5 is the source of the moved data, also known as the "source operand". It's a constant, so you could use an expression (like "2+3*1") or a label (like "foo") instead.
A semicolon indicates the start of a comment. Unlike in C/C++/Java/C#/..., semicolons are OPTIONAL in assembly!
A newline. Unlike in C/C++/Java/C#/..., you MUST have a newline after each line of assembly.

Unlike C/C++, assembly is line-oriented, so the following WILL NOT WORK:

	mov eax,
	         5

Yup, line-oriented stuff is indeed annoying. Be careful that your editor doesn't mistakenly add newlines to long lines of text!

Instructions

A list of all possible x86 instructions can be found in:

Roger Jegerlehner's CodeTable, in categorized form.
Gary Burt's HTML table, just the basics, listed in alphabetical order, but maybe too terse.
Giant Intel PDF reference manual (section 3.2), totally complete; but nearly impossible to understand.

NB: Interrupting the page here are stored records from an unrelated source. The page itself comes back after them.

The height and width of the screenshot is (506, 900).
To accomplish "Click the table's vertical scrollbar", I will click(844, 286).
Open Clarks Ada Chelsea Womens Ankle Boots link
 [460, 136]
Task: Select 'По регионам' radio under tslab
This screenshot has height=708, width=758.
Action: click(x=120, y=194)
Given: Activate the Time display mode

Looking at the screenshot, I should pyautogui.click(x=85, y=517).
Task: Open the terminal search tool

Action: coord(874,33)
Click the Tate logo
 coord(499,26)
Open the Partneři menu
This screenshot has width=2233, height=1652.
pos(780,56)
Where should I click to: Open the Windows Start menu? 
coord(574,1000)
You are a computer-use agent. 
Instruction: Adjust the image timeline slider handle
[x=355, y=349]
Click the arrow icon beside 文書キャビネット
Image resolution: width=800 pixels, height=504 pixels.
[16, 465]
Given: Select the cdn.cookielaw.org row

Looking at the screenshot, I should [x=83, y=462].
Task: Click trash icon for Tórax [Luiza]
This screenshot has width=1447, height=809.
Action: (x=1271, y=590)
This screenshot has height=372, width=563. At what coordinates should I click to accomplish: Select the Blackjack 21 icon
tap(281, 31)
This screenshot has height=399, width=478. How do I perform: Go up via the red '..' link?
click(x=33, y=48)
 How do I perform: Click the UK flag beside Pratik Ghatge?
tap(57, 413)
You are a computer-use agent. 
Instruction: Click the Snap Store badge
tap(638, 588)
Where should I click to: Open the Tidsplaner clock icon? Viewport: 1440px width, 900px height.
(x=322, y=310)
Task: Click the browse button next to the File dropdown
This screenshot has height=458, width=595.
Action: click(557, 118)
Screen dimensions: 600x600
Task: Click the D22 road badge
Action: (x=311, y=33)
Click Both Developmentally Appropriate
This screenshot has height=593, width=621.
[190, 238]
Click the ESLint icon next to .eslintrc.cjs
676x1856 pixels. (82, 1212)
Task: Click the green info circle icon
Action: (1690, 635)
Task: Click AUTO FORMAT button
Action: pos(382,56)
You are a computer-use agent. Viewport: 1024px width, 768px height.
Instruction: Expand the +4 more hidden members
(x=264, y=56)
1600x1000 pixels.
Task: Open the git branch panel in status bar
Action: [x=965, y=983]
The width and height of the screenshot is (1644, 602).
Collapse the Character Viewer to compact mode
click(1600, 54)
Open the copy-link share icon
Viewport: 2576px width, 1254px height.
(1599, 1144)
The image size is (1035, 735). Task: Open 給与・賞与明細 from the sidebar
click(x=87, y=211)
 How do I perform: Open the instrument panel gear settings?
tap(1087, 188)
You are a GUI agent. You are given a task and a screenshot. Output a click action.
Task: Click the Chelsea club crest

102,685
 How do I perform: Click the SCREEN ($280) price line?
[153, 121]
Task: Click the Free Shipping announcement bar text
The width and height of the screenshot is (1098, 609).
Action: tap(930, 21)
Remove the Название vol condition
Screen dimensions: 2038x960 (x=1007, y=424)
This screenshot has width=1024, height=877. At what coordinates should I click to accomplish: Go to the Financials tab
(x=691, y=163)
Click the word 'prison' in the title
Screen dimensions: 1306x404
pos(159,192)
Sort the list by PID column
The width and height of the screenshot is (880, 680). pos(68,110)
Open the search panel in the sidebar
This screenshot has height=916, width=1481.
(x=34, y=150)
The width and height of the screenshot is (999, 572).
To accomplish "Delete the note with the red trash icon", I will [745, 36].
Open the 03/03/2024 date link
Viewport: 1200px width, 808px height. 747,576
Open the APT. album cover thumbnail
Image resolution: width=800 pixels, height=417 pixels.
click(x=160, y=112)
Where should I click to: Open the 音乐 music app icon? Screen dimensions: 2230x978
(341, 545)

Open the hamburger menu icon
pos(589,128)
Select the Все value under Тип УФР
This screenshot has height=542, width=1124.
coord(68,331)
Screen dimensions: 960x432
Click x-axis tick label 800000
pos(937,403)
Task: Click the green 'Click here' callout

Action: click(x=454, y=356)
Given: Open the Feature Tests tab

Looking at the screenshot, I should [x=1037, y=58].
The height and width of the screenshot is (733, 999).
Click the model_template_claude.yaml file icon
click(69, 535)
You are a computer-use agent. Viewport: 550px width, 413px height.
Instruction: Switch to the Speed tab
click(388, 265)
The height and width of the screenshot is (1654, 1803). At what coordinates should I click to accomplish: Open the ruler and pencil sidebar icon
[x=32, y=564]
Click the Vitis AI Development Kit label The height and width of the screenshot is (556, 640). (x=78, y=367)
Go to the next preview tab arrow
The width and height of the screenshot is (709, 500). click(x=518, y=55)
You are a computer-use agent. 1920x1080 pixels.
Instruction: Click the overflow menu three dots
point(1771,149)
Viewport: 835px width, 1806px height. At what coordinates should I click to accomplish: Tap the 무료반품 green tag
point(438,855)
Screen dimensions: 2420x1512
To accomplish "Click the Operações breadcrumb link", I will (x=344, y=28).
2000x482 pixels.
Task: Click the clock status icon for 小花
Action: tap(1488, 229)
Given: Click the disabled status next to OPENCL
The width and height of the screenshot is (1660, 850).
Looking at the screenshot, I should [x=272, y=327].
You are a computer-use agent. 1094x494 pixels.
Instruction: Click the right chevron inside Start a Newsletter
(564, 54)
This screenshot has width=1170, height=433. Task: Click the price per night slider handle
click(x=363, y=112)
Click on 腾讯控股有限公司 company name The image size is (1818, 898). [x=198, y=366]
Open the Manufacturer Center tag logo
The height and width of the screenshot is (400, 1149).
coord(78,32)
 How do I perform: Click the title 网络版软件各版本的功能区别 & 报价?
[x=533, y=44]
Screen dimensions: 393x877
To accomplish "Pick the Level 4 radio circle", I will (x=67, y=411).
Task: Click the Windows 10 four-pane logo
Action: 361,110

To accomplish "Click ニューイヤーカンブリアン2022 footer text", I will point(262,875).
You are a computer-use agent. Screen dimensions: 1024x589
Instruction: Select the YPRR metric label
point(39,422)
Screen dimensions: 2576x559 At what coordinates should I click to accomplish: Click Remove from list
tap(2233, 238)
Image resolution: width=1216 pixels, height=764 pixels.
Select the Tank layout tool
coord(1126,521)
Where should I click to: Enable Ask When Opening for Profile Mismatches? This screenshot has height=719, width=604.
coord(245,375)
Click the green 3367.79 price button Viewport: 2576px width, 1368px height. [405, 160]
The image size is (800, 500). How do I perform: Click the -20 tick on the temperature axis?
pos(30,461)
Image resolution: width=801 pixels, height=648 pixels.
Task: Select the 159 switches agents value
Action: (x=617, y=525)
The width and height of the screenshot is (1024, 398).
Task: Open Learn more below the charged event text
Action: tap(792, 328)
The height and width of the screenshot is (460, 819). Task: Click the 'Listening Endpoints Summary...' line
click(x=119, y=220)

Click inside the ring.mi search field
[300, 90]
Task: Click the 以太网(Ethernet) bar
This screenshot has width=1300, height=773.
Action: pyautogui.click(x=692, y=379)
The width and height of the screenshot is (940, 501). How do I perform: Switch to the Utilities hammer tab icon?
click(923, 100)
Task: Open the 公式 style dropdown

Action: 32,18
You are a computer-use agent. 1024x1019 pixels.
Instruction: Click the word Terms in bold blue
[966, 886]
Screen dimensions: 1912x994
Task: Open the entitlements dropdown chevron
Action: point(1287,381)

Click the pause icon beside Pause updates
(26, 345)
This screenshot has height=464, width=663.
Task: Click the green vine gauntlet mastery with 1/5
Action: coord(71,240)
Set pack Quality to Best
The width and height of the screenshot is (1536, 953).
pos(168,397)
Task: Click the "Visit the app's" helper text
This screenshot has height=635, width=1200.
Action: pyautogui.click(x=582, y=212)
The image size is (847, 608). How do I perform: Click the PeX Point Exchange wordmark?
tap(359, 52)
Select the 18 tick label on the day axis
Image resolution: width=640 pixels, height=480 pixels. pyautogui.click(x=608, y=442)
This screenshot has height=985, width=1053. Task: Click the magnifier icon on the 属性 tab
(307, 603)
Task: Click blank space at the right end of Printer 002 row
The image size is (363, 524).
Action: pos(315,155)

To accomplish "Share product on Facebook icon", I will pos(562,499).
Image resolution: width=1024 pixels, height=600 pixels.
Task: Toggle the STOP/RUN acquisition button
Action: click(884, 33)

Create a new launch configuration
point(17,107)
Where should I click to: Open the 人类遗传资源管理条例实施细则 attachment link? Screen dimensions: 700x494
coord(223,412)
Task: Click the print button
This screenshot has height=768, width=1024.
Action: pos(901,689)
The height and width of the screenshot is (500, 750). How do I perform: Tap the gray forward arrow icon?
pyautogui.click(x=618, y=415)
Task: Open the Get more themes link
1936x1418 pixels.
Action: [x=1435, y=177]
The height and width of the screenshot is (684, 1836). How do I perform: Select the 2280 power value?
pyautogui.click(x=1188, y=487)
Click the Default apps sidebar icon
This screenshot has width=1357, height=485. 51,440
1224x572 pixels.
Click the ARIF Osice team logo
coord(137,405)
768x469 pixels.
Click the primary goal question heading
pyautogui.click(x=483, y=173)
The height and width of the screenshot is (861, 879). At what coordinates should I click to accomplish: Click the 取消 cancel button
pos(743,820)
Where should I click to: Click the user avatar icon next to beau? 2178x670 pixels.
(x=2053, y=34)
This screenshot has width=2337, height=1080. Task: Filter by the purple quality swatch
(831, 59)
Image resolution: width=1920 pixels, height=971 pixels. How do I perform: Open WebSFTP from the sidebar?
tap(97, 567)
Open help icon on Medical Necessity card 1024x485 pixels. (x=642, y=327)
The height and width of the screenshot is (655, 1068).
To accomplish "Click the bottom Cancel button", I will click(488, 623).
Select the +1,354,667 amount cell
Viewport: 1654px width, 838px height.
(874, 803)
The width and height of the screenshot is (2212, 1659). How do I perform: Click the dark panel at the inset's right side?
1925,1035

The really important opcodes are listed in my cheat sheet. Most programs can be writen with mov, the arithmetic instructions (add/sub/mul), the function call instructions (call/ret), the stack instructions (push/pop), and the conditional jumps (cmp/jmp/jl/je/jg/...). We'll learn about these over the next few weeks!

Registers

Here are the commonly-used x86 registers:

rax. This is the register that stores a function's return value.
rax, rcx, rdx, rsi, rdi. "Scratch" registers you can always overwrite with any value. Note that "ebx" is NOT scratch!
rdi, rsi, rdx, rcx, ... In 64-bit mode, these registers contain function arguments, in left-to-right order.
rsp, rbp. Registers used to run the stack. Be careful with these!

Each of these registers is available in several sizes:

rax is the 64-bit, "long" size register. It was added in 2003.
eax is the 32-bit, "int" size register. It was added in 1985.
ax is the 16-bit, "short" size register. It was added in 1979.
al and ah are the 8-bit, "char" size parts of the register. They're original back to 1971.

Curiously, you can write a 64-bit value into rax, then read off the low 32 bits from eax, or the low 16 bitx from ax--it's just one register, but they keep on extending it!

rax: 64-bit

eax: 32-bit

ax: 16-bit

For example,

mov rcx,0xf00d00d2beefc03; load 64-bit constant
mov eax,ecx; pull out low 32 bits
ret

(Try this in NetRun now!)

Arithmetic In Assembly

Here's how you add two numbers in assembly:

Put the first number into a register
Put the second number into a register
Add the two registers
Return the result

Here's the C/C++ equivalent:

int a = 3;
int c = 7;
a += c;
return a;

And finally here's the assembly code:

mov eax, 3
mov ecx, 7
add eax, ecx
ret

(executable NetRun link)

Here are the x86 arithmetic instructions. Note that they *all* take just two registers, the destination and the source.

Opcode	Does	Example
add	+	add eax,ecx
sub	-	sub eax,ecx
imul	*	imul eax,ecx
idiv	/	idiv eax,ecx
and	&	and eax,ecx
or	\|	or eax,ecx
xor	^	xor eax,ecx
not	~	not eax

Be careful doing these! Assembly is *line* oriented, so you can't say:
    add (sub eax,ecx),edx
but you can say:
    sub eax,ecx
    add eax,edx

In assembly, arithmetic has to be broken down into one operation at a time!